§ AIM OF THE EXERCISE
Below are records. Transcribe exactly the lines from the one that contains "Configuration (100, 346)" through the last line, leaving any pictures out.

§ RECORDS FOR THIS TASK

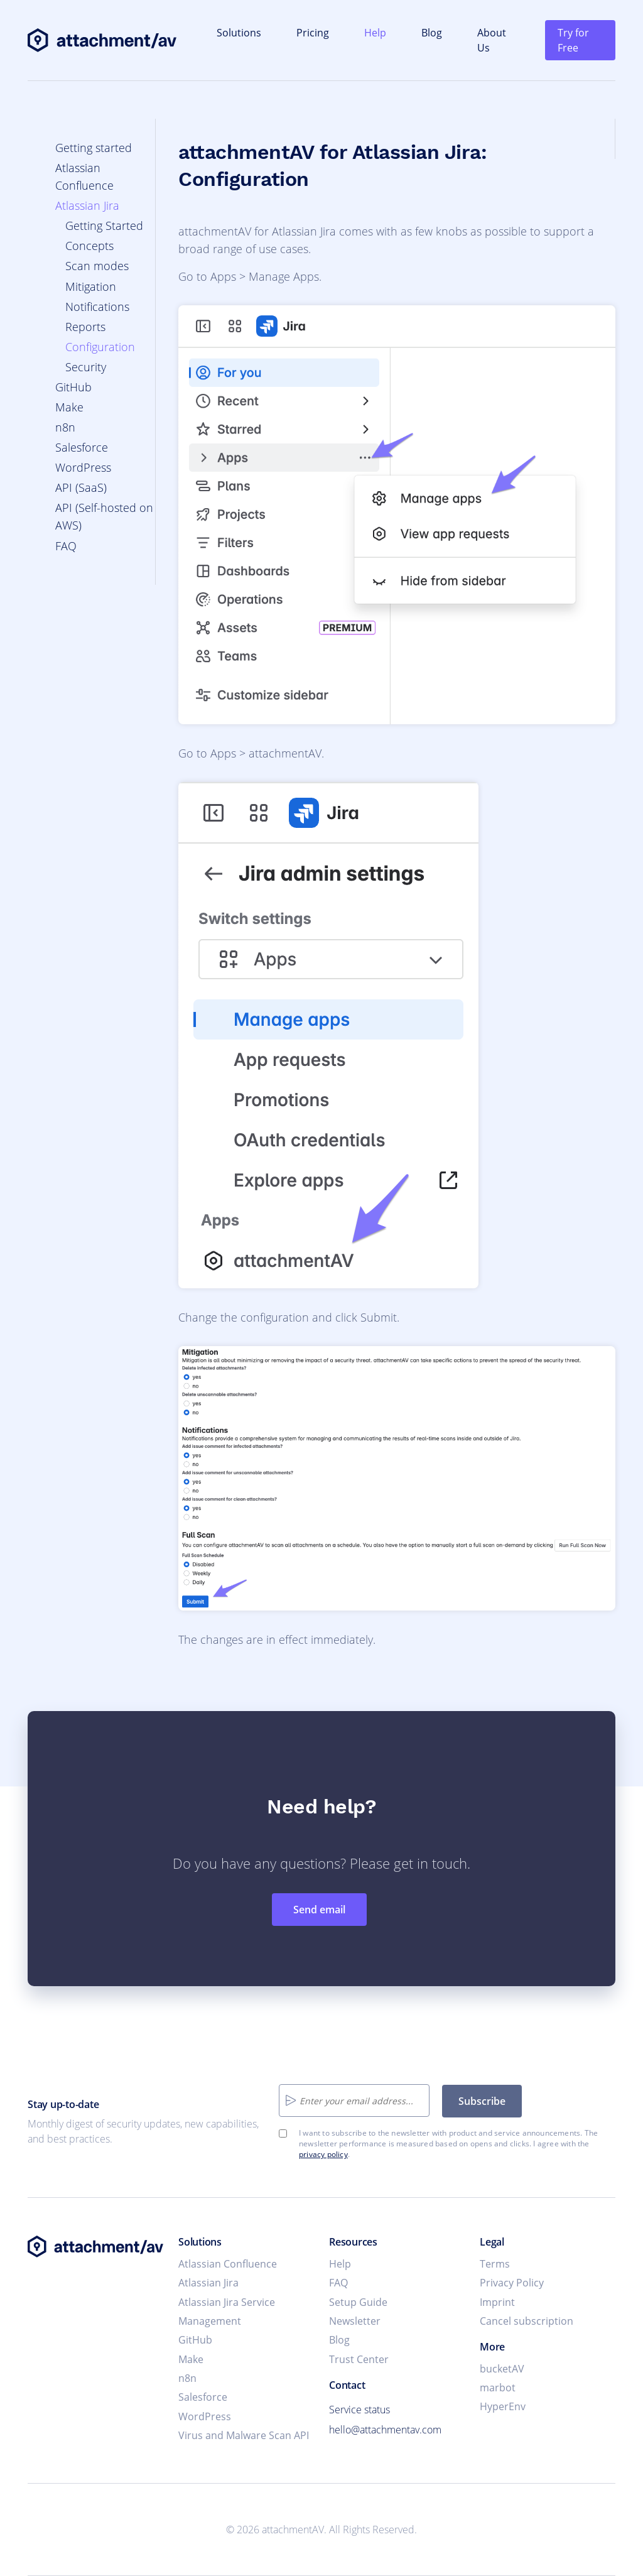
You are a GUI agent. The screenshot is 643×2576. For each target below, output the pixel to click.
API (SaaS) (81, 487)
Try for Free (573, 40)
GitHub (73, 386)
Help (375, 33)
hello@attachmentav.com (385, 2430)
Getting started (93, 147)
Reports (85, 326)
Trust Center (359, 2359)
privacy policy (323, 2154)
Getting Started (104, 225)
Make (69, 407)
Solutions (239, 33)
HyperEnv (503, 2406)
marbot (498, 2387)
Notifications (97, 306)
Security (85, 366)
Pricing (312, 33)
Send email (319, 1909)
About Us (491, 40)
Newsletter (355, 2321)
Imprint (497, 2302)
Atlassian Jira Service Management (226, 2311)
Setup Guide (358, 2302)
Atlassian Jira (87, 205)
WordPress (83, 467)
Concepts (89, 245)
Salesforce (81, 447)
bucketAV (502, 2369)
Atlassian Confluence (227, 2264)
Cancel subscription (526, 2321)
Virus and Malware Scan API (243, 2435)
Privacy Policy (512, 2283)
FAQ (66, 545)
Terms (495, 2264)
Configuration (100, 346)
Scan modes (97, 265)
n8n (65, 427)
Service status (359, 2409)
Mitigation (90, 286)
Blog (431, 33)
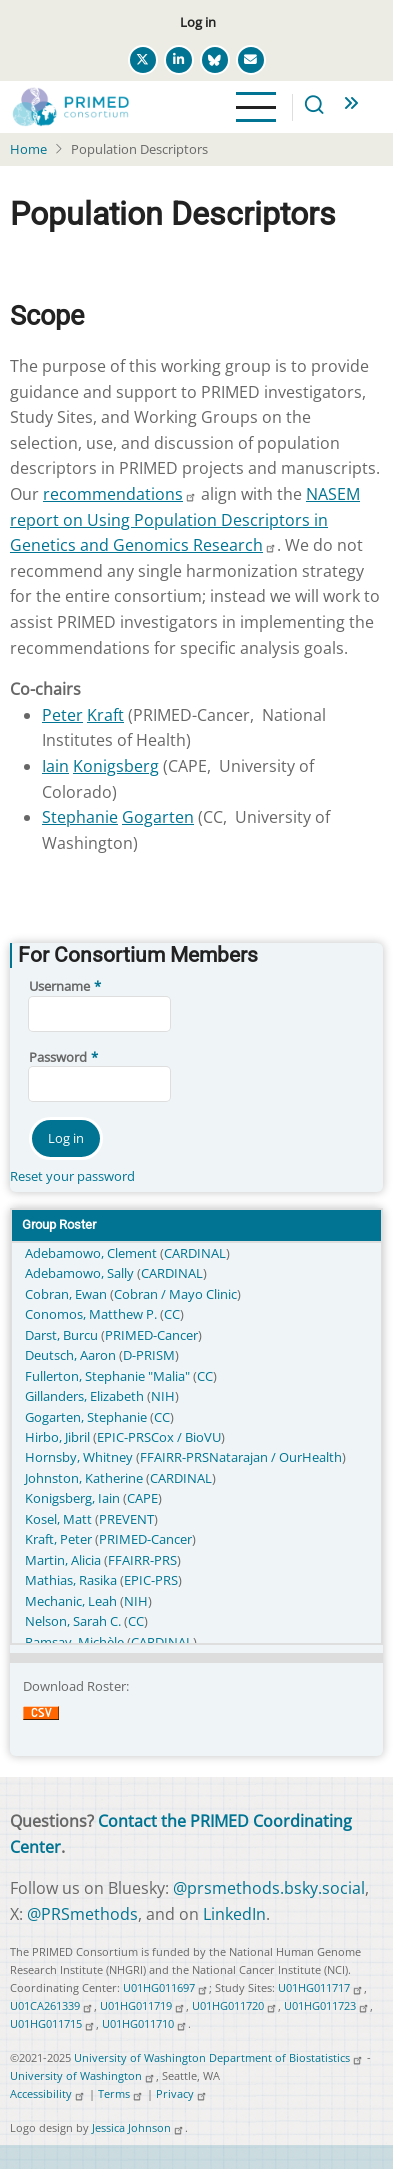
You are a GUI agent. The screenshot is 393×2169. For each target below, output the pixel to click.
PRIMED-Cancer (151, 1335)
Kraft (105, 715)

§ REPLY TO THE TASK
Configuration (100, 346)
Scan modes (97, 265)
n8n (65, 427)
Service status (359, 2409)
Mitigation (90, 286)
Blog (431, 33)
You are a GUI agent. The screenshot is 393×2169. For each target below, output the pixel to click.
PRIMED-Cancer (151, 1335)
Kraft (105, 715)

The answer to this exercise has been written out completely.